Można wychodzić tylko w nocy, ale jak to wytłumaczyć szefowi? Zadajmy sobie pytanie – czy po to przewalaliśmy pół pensji i taczkę cebulionów na tatuaże, by wystawiać je na palące i niszczące słońce? Może nie wypiecze nam ich ono po kwadransie smażenia boczków na ręczniku, ale długotrwałe, intensywne opalanie na pewno nie pomoże w utrzymaniu kolorów. Dlaczego? Bo na ciemnej skórze tatuaż staje się mniej widoczny. Nie, że blaknie – wbity w głębokie warstwy skóry tusz wciąż jest soczyście intensywny jakby był wbijany dnia poprzedniego. Po prostu płytsze warstwy skóry i naskórek ciemnieją, łuszczą się i przesuszają skrywając tatuaż pod warstwą mniej atrakcyjnego zewnętrza. Trochę jak przyciemnianie szyb w becie – przechodzień nie wie, kto znajduje się w środku, a ci w środku to wciąż te same paweły i sebixy, co przed zatrzaśnięciem klamki.

No i jak unikać słońca latem?! Odpowiedź brzmi – nie da się w stu procentach.
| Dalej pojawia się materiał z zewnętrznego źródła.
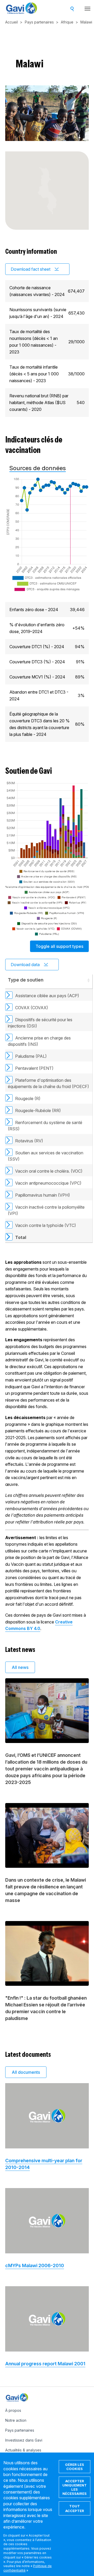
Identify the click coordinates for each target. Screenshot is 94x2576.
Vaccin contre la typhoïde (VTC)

A czemu lepiej unikać robienia tatuaży latem? Nie tylko dlatego, że trudno je ukryć, ale także dlatego, że gorzej się goją. Wysoka temperatura, krew, otwarta rana, duża wilgotność zwiększa szansę na infekcję i zakażenie świeżego tatuażu czymś paskudnym. A zbyt szybka ekspozycja na słońce zwiększa kilkunastokrotnie ryzyko poparzenia słonecznego. A wtedy pojawią się niechciane bąbelki. I strupy. I tusz może zejść razem z nimi. Primo, że będzie trzeba dłużej czekać na gojenie. Secundo, że tatuaż trzeba będzie poprawiać. Tertio, że szkoda kabony. Quatro, że mogą powstać blizny. Quinto, że dopiero w kolejnym sezonie nasze bikini body będzie w pełni gotowe na pełny wymiar ekspozycji. Dlatego zasada jest prosta – jak już robimy to także chronimy. Najlepiej Tattoo Sunscreen’em SPF50.

 

Podsumowanie

Trudno powstrzymać chęć pokazania nowego tatuażu latem. Bo przecież właśnie wtedy zrzucamy z siebie zimowe warstwy – jeśli nie nadprogramowego wymiaru, to przynajmniej ubrań. Starajmy się unikać słońca – jakkolwiek naiwnie to nie zabrzmi, jest to metoda najskuteczniejsza. Jak się nie da – smarujmy tusz wysokim filtrem. Pamiętajmy – na zewnątrz z tatuażem wychodzimy tylko po pięćdziesiątce.